Item position entries:

* begin *

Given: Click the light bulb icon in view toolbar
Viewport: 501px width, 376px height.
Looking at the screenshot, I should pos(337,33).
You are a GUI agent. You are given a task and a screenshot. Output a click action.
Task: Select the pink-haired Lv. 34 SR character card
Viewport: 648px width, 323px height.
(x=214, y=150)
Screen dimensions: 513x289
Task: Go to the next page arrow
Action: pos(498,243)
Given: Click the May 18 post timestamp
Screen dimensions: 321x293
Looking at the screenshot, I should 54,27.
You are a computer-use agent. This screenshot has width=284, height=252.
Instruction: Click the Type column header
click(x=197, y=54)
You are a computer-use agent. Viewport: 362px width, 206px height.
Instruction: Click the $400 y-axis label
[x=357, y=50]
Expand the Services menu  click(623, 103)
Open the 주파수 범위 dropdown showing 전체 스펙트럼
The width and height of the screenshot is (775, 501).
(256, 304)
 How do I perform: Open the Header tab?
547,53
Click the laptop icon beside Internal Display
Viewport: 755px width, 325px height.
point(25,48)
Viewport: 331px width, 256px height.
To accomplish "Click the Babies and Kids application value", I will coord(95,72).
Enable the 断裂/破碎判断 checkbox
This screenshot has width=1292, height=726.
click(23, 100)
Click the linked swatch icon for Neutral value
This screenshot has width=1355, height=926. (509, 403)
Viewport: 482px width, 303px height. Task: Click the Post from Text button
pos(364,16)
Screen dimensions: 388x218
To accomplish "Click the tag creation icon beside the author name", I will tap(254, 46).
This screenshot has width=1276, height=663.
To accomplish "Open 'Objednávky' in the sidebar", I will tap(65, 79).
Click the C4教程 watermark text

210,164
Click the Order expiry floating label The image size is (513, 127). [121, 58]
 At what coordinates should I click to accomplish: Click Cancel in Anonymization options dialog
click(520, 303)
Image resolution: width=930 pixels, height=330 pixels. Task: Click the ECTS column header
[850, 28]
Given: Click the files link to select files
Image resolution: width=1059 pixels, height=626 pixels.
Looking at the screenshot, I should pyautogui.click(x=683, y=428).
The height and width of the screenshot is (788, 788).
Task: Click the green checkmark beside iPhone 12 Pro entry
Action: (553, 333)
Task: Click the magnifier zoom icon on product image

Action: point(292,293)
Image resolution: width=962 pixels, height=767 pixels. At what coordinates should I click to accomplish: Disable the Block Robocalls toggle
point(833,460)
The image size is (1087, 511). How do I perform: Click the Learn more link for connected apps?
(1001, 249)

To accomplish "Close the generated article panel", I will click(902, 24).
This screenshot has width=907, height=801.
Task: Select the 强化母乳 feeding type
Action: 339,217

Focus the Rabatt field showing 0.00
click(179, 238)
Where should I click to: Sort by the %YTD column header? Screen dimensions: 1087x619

* end *

Stated problem:
Collect each line of the records above that contains the string "coordinates". Case counts.

Right answer:
 At what coordinates should I click to accomplish: Click Cancel in Anonymization options dialog
Image resolution: width=962 pixels, height=767 pixels. At what coordinates should I click to accomplish: Disable the Block Robocalls toggle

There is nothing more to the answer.